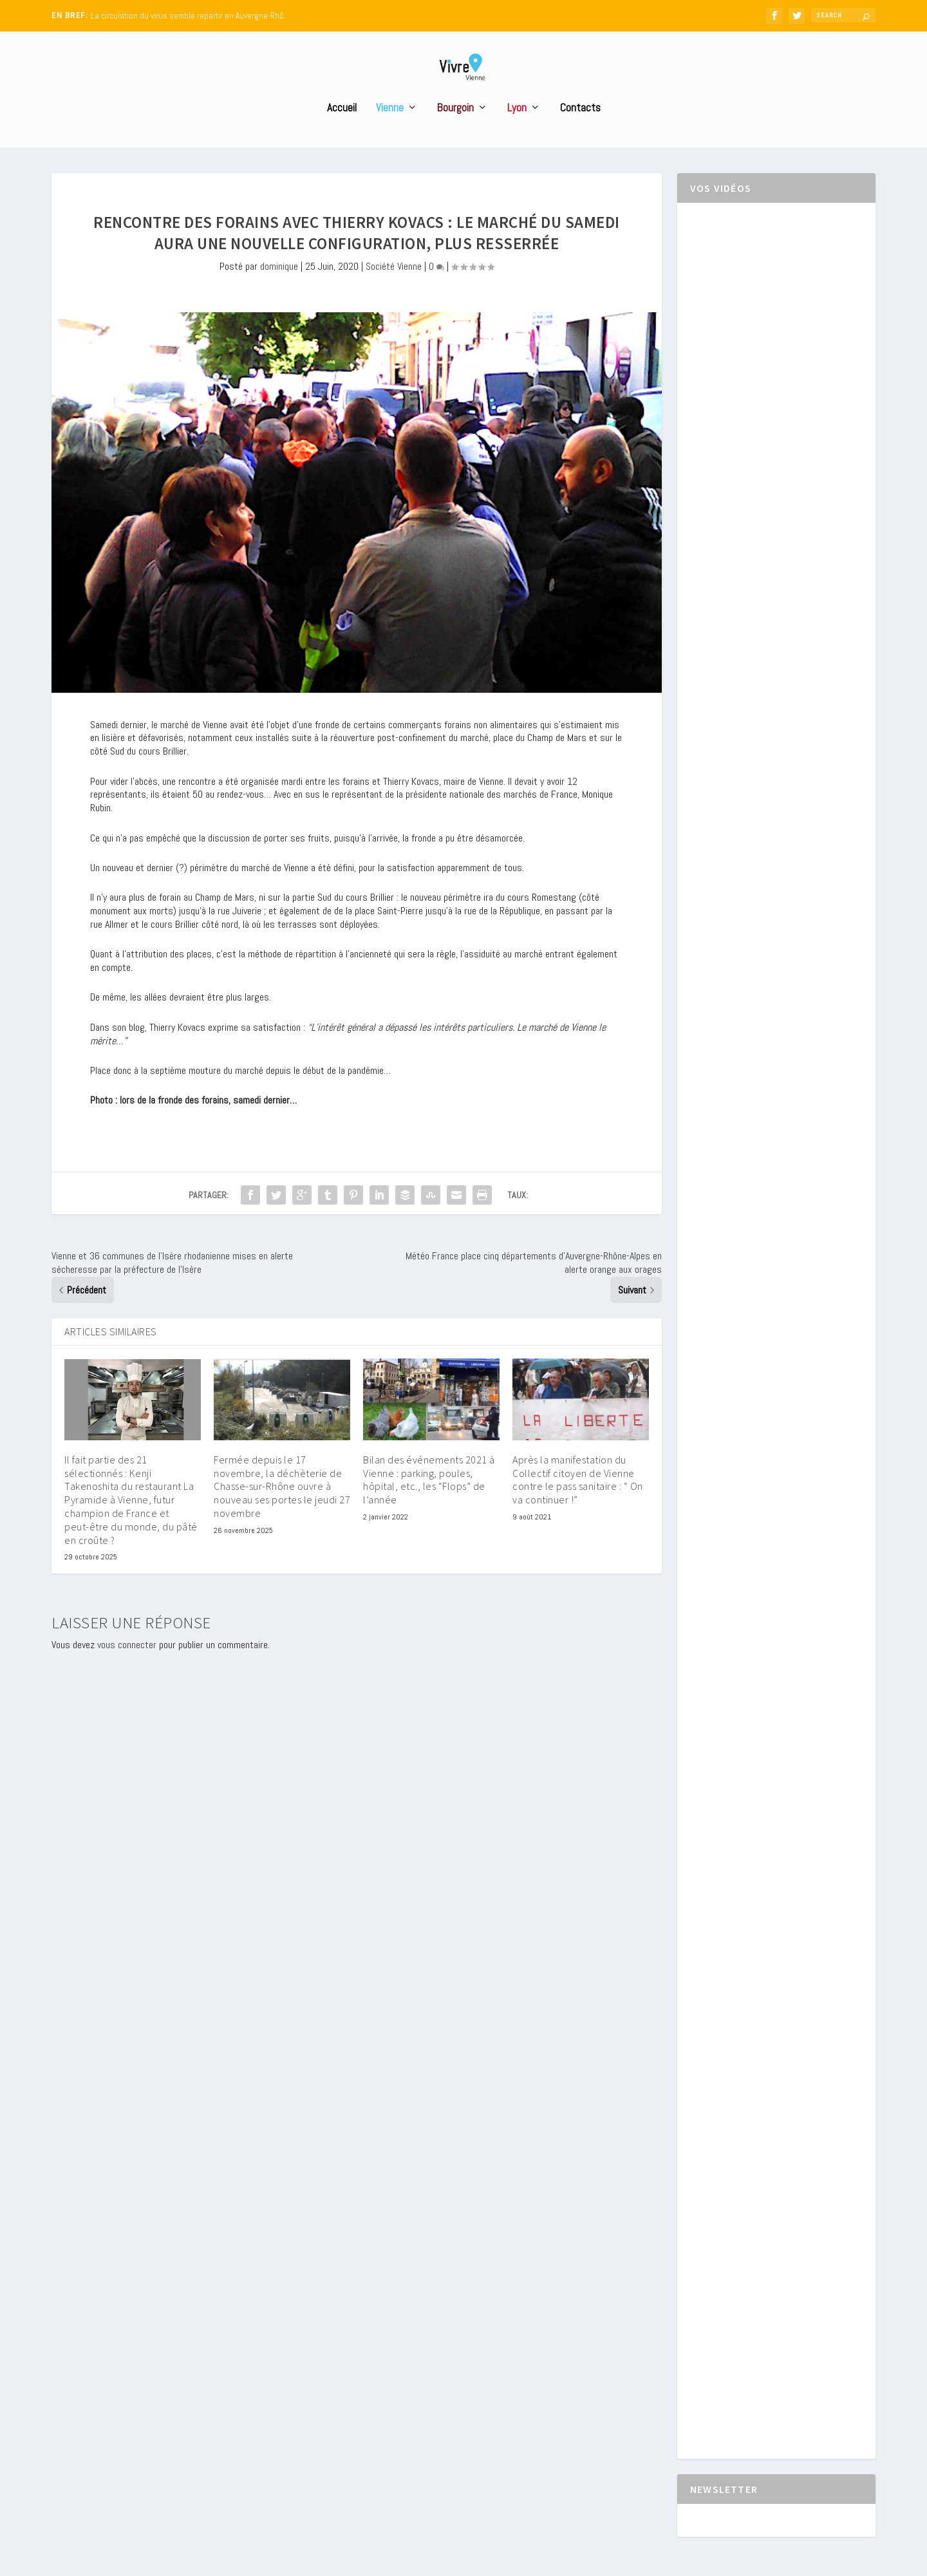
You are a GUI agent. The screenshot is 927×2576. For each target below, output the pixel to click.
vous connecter (126, 1668)
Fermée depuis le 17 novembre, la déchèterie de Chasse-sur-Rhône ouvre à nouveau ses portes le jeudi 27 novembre (282, 1510)
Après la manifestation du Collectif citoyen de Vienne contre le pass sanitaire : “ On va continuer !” (577, 1503)
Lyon (517, 132)
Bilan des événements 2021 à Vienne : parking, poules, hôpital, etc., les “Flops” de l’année (429, 1503)
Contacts (580, 132)
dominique (279, 290)
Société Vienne (394, 290)
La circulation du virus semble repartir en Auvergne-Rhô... (190, 15)
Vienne (390, 132)
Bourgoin (455, 132)
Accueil (342, 132)
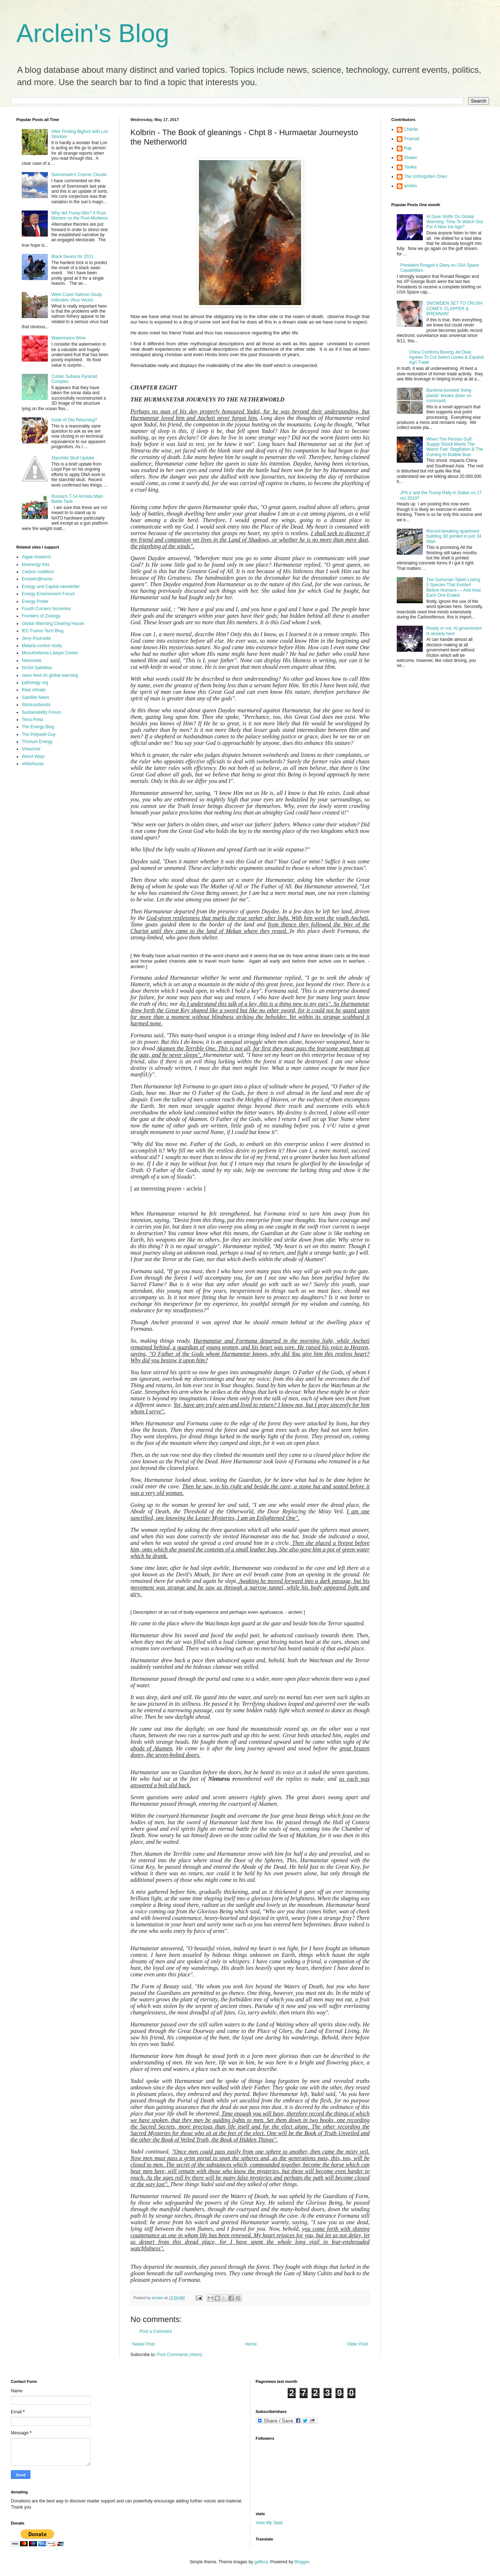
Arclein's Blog (92, 33)
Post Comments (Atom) (179, 2354)
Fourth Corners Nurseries (46, 608)
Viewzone (31, 748)
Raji (408, 148)
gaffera (261, 2561)
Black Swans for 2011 (72, 256)
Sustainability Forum (41, 712)
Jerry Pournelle (36, 638)
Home (251, 2344)
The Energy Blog (38, 726)
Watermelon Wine (68, 338)
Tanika (410, 167)
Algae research (36, 556)
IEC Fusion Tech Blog (42, 630)
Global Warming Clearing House (53, 623)
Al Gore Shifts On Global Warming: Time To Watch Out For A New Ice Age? (454, 222)
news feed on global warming (50, 675)
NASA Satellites (37, 667)
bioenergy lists (36, 564)
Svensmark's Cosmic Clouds (79, 174)
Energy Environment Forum (48, 593)
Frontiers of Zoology (41, 615)
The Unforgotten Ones (425, 176)
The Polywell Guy (38, 734)
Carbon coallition (38, 571)
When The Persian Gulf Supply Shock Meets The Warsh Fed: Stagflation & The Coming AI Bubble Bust (454, 447)
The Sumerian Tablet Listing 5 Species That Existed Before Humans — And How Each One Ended (453, 587)
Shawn (410, 157)
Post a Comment (155, 2331)
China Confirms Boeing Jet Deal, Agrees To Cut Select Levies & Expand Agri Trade (446, 357)
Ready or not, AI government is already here (454, 631)
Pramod (411, 138)
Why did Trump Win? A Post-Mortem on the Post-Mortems (79, 216)
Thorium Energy (37, 741)
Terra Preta (32, 719)
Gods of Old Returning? (74, 419)
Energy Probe (35, 601)
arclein (410, 185)
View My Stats (269, 2522)
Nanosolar (32, 660)
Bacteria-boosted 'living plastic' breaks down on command (448, 395)
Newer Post (143, 2344)
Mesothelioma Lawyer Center (50, 652)
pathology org (35, 682)
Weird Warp (33, 756)
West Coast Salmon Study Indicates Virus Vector (76, 297)
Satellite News (35, 697)
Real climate (34, 689)
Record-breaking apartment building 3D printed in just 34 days (453, 536)
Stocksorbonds (36, 704)
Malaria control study (42, 645)
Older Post (357, 2344)
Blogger (302, 2561)
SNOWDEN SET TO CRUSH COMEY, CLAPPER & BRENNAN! (454, 308)
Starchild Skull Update (72, 457)
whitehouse (33, 763)
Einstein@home (37, 579)
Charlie (411, 129)
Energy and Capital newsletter (51, 586)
* * * *
Task description. Your task is to transcribe all of the records precisely, with no images included.

Your response.
You are a GUI agent. The screenshot is 927×2576. For each target below, output the pixel to click.
vous connecter (126, 1668)
Fermée depuis le 17 novembre, la déchèterie de Chasse-sur-Rhône ouvre à nouveau ses portes le jeudi 27 novembre (282, 1510)
Après la manifestation du Collectif citoyen de Vienne contre le pass sanitaire : “ On va continuer !” (577, 1503)
Lyon (517, 132)
Bilan des événements 2021 à Vienne : parking, poules, hôpital, etc., les “Flops” de l’année (429, 1503)
Contacts (580, 132)
dominique (279, 290)
Société Vienne (394, 290)
La circulation du virus semble repartir en Auvergne-Rhô... (190, 15)
Vienne (390, 132)
Bourgoin (455, 132)
Accueil (342, 132)
Arclein's Blog (92, 33)
Post Comments (Atom) (179, 2354)
Fourth Corners Nurseries (46, 608)
Viewzone (31, 748)
Raji (408, 148)
gaffera (261, 2561)
Black Swans for 2011 (72, 256)
Sustainability Forum (41, 712)
Jerry Pournelle (36, 638)
Home (251, 2344)
The Energy Blog (38, 726)
Watermelon Wine (68, 338)
Tanika (410, 167)
Algae research (36, 556)
IEC Fusion Tech Blog (42, 630)
Global Warming Clearing House (53, 623)
Al Gore Shifts On Global Warming: Time To Watch Out For A New Ice Age? (454, 222)
news feed on global warming (50, 675)
NASA Satellites (37, 667)
bioenergy lists (36, 564)
Svensmark's Cosmic Clouds (79, 174)
Energy Environment Forum (48, 593)
Frontiers of Zoology (41, 615)
The Unforgotten Ones (425, 176)
The Polywell Guy (38, 734)
Carbon coallition (38, 571)
When The Persian Gulf Supply Shock Meets The Warsh Fed: Stagflation & The Coming AI Bubble Bust (454, 447)
The Sumerian Tablet Listing 5 Species That Existed Before Humans — And How Each One Ended (453, 587)
Shawn (410, 157)
Post a Comment (155, 2331)
China Confirms Boeing Jet Deal, Agrees To Cut Select Levies & Expand Agri Trade (446, 357)
Ready or not, AI government is already here (454, 631)
Pramod (411, 138)
Why did Trump Win? A Post-Mortem on the Post-Mortems (79, 216)
Thorium Energy (37, 741)
Terra Preta (32, 719)
Gods of Old Returning? (74, 419)
Energy Probe (35, 601)
arclein (410, 185)
View My Stats (269, 2522)
Nanosolar (32, 660)
Bacteria-boosted 'living plastic' breaks down on command (448, 395)
Newer Post (143, 2344)
Mesothelioma Lawyer Center (50, 652)
pathology org (35, 682)
Weird Warp (33, 756)
West Coast Salmon Study Indicates Virus Vector (76, 297)
Satellite News (35, 697)
Real climate (34, 689)
Record-breaking apartment building 3D printed in just 34 days (453, 536)
Stocksorbonds (36, 704)
Malaria control study (42, 645)
Older Post (357, 2344)
Blogger (302, 2561)
SNOWDEN SET TO CRUSH COMEY, CLAPPER & BRENNAN! (454, 308)
Starchild Skull Update (72, 457)
whitehouse (33, 763)
Einstein@home (37, 579)
Charlie (411, 129)
Energy and Capital newsletter (51, 586)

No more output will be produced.